Teddy adalah anak pertama dari tiga bersaudara. Dia mulai menjaga kelenteng menggantikan ayahnya, Lemanto Halim, yang meninggal dunia pada pertengahan tahun 2007.

"Almarhum Papa adalah orang Tionghoa beragama Buddha. Mama saya orang Solo asli dan Muslim. Dari mereka, kami belajar banyak tentang menghargai perbedaan," cerita Teddy.

Menurut Teddy, ayahnya memiliki banyak sahabat yang berbeda agama. Bahkan salah satu orang yang dianggapnya sebagai guru adalah seorang kiai.

Anggota keluarga besar lainnya sudah banyak berpindah ke agama lain. Tapi hal ini sama sekali tidak menjadi masalah.

"Keluarga besar juga ikut mengurus kelenteng. Ini adalah warisan dan kepercayaan para leluhur kami yang harus kami jaga. Saya menjaga di kelenteng penuh waktu, sedangkan keluarga lain datang membantu kalau ada waktu," kata Teddy.

Hari itu, kami juga bertemu dengan Kikim Sudrajat, paman Teddy, yang sedang membersihkan kelenteng.
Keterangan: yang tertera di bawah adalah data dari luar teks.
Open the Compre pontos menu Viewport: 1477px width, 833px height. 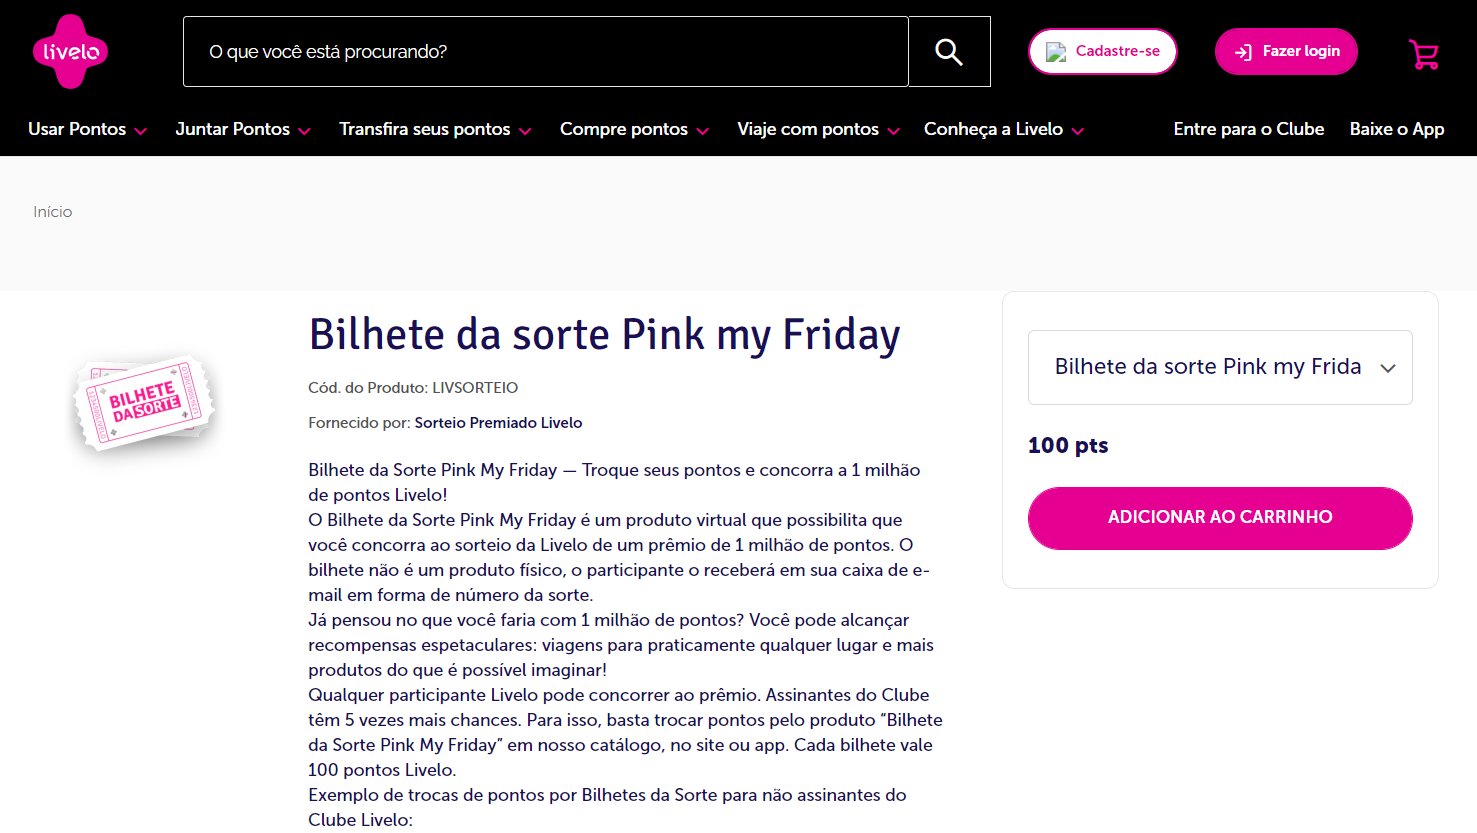634,129
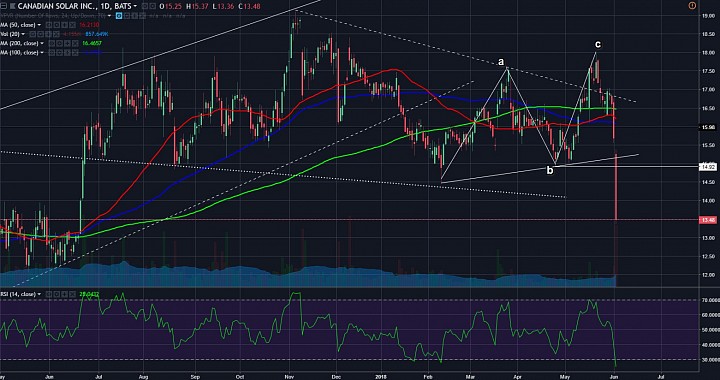720x380 pixels.
Task: Collapse the legend using top-left minus icon
Action: pyautogui.click(x=4, y=6)
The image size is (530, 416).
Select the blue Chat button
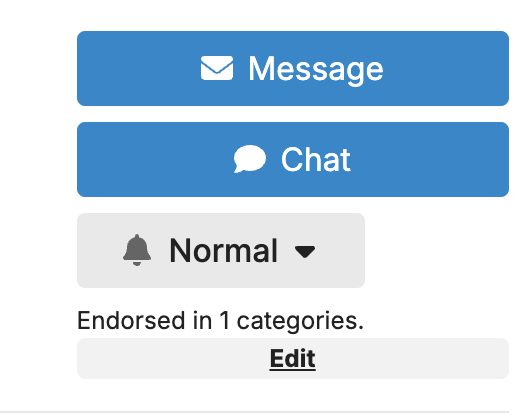293,159
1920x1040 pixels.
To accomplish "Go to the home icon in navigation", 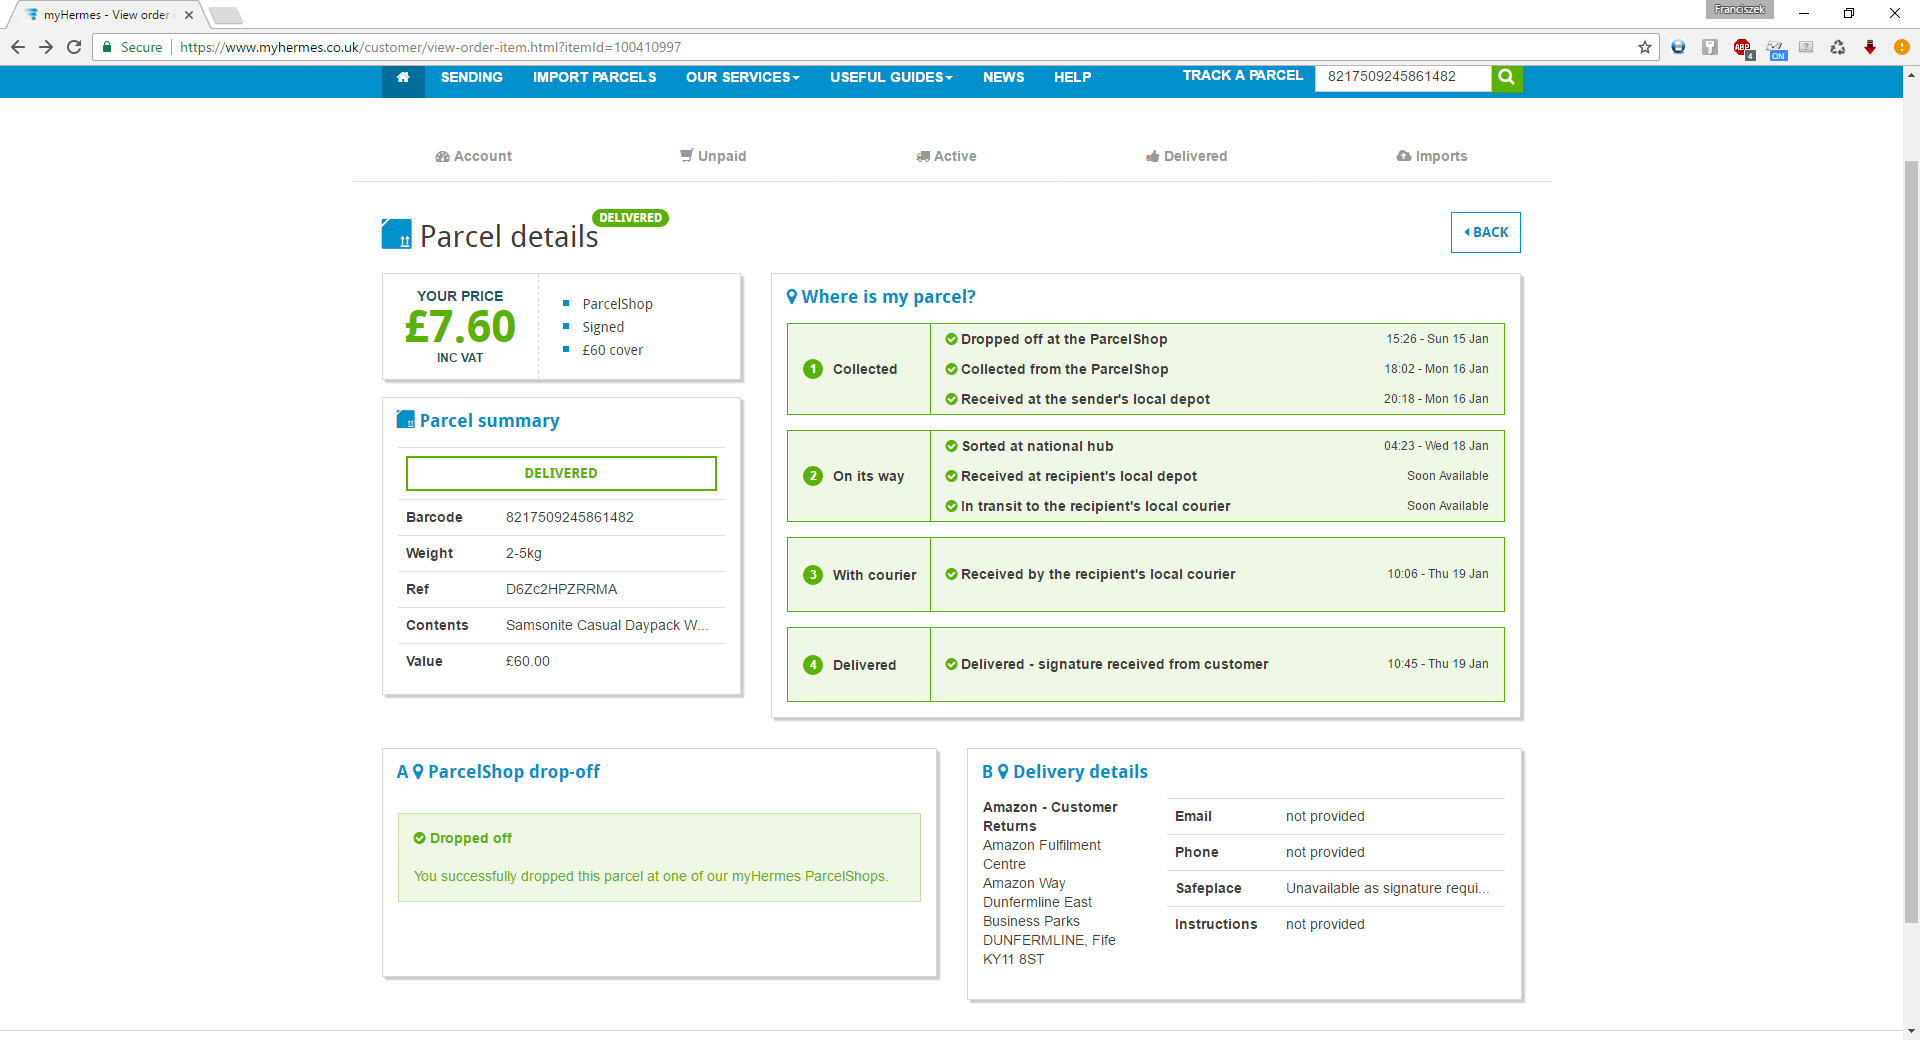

Selain keluarga besar Teddy, ada dewan pengurus yang mengurusi masalah administrasi dan pengelolaan bangunan kelenteng.

Sempat galau

Teddy lantas bercerita bahwa dia tergerak memeluk agama Islam sejak kelas 6 SD atas keinginannya sendiri. Ayahnya tidak menentang keputusannya itu.

"Kalau mau pindah agama silakan, tapi kamu harus jalankan dengan benar dan sepenuh hati perintah agamamu. Tapi ingat, kamu itu masih keturunan, jadi tradisi juga tidak boleh dihilangkan," demikian pesan ayahnya.

Teddy belajar agama Islam dengan serius. Dia banyak membaca, menghadiri berbagai pengajian, termasuk mendapatkan bimbingan dari para tetua tetangga di kampungnya yang kini sudah almarhum.

Teddy bahkan sempat mondok ke pesantren selama setahun di daerah Pandeglang, Banten. Nama lain Teddy adalah Abdul Rouf, pemberian almarhum guru mengajinya.

Teddy sempat bekerja sebagai ahli instalasi listrik di berbagai proyek bangunan di Jakarta dan Bandung. Sampai ketika ayahnya mulai sakit-sakitan, Teddy tergerak untuk mendampingi ayahnya hingga meninggal dunia.

Awal memutuskan menjaga kelenteng, Teddy mengaku sempat galau. Dia lantas menemui guru mengajinya, almarhum Ustaz Arsyad Zakaria, untuk berkonsultasi. Sang Ustad malah balik memarahinya.

"Ted, semua tergantung niat lo, yang penting akidah lo bener, itu yang harus lo perhatikan dan jaga. Lakum dinukum waliyadin, bagiku agamaku, bagimu agamamu," cerita Teddy menirukan pesan almarhum ustaznya.

Kegalauan Teddy pun berangsur berubah menjadi keteguhan.

Dia kemudian mempelajari kembali tata cara bersembahyang di kelenteng ini. Termasuk mengingat ajaran almarhum ayahnya dulu dan rajin bertanya pada para tetua.

Dia kini fasih menerangkan tata cara dan urutan bersembahyang di Kelenteng Shia Jin Kong bagi para pengunjung.

Dibandingkan dulu, kini penghasilan Teddy sebagai penjaga kelenteng tidak seberapa. Untuk membantu ekonomi keluarga, istrinya membuka warung di rumahnya di daerah Tambun, Bekasi.

"Rezeki sudah ada yang mengatur. Yang penting kita terus berusaha gigih di jalan-Nya dan berdoa kepada-Nya," kata ayah tiga anak ini dengan bijak.

Teddy mengaku sangat terinspirasi ajaran Nabi Muhammad SAW dan juga kepercayaan Tionghoa untuk selalu menghormati orangtuanya, terutama ibunya.

"Keyakinan apa pun tujuannya kan kepada Tuhan juga. Kalau kita bisa memahami arti saling menghargai satu sama lain, Insya Allah semua akan adem lagi," kata Teddy optimis, menutup obrolan.